Y el tercer sector del problema, hoy totalmente ausente, es el de los padres de los alumnos, que deben ser los primeros interesados en la formación de sus hijos. Deberían de alguna manera presionar para que se normalice el funcionamiento de las escuelas y no con esta modalidad de solo dos o tres días de clase por semana como algo normal.

Organizarse, manifestarse, golpear puertas, hasta cansarlos tanto a los gobernantes como a los gremialistas para que sus hijos tengan un año lectivo normal, una educación de calidad y de acuerdo al momento de la historia que se está viviendo.

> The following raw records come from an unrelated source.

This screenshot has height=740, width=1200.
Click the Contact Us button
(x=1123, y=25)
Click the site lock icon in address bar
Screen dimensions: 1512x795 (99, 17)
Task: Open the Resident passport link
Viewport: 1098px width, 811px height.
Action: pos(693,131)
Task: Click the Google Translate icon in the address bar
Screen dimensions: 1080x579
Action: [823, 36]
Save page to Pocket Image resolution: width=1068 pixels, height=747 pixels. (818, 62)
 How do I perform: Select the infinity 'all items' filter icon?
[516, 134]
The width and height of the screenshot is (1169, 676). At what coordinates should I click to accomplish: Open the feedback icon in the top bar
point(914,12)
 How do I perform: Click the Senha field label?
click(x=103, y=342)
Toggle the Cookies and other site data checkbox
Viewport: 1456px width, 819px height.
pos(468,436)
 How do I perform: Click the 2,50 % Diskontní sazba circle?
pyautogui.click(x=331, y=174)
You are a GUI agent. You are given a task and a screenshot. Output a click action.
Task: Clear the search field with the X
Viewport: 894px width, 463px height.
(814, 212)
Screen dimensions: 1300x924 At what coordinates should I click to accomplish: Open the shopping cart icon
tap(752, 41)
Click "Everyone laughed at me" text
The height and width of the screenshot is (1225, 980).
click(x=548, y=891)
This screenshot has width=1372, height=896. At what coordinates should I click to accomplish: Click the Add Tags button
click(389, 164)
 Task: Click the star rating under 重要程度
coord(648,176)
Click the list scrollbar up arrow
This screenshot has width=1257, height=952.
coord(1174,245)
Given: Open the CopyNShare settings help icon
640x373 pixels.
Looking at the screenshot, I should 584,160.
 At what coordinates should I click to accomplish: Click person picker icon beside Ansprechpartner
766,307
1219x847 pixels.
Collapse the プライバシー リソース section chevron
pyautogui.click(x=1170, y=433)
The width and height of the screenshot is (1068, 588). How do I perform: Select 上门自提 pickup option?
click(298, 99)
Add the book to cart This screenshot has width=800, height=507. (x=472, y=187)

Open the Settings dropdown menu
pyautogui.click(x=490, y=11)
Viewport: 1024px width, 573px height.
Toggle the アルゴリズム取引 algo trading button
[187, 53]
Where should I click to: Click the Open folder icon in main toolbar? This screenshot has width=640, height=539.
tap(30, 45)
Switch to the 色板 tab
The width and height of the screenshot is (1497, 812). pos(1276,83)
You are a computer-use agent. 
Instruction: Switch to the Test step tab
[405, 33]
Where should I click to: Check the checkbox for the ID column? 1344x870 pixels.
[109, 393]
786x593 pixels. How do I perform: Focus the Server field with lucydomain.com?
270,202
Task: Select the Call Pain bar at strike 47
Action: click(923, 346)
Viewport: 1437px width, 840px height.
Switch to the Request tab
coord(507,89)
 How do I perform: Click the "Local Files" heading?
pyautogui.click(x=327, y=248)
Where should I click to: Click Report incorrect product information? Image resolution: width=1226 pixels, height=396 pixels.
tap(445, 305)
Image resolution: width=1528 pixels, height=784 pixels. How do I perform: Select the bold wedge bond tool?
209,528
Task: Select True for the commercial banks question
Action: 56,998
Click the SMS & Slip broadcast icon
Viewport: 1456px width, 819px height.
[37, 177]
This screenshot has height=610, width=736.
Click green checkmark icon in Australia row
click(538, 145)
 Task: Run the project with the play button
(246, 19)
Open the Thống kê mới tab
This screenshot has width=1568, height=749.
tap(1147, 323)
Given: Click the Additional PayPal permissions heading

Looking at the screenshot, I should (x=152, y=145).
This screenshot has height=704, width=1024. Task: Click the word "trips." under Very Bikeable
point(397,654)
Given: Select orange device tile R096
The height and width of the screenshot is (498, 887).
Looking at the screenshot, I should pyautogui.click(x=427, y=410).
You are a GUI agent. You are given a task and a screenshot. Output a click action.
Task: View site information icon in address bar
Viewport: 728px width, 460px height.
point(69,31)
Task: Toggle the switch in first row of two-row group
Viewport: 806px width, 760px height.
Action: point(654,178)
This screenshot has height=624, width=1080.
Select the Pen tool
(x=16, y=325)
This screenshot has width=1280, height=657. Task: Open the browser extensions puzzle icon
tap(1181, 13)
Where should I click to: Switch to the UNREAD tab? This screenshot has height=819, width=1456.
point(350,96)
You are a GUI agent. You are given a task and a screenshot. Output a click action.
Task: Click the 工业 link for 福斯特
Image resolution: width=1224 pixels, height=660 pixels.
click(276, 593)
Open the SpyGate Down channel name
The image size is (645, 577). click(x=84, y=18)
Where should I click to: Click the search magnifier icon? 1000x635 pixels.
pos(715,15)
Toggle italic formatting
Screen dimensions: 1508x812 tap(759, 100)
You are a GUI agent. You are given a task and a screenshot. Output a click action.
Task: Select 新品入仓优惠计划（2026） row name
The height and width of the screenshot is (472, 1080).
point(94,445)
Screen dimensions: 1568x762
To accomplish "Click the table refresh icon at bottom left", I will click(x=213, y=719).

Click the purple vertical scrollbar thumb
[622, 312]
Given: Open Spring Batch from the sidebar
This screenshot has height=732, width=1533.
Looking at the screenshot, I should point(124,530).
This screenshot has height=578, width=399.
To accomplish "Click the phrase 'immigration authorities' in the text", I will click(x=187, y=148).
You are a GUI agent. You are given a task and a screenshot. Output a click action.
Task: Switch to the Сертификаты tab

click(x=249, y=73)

Terminar de rasgarnos las vestiduras por el bajo nivel de los alumnos y exigir que los que imparten la educación vayan por delante de sus educandos y no que sepan menos que ellos. Es una ardua tarea la que queda por delante, pero que no se diga que no se la intenta hacer. Hoy, por lo que pasa, parece que es muy poco lo que importa la Educación. Más importante es ganar una banca (beca) en la Legislatura provincial o en el Congreso de la Nación.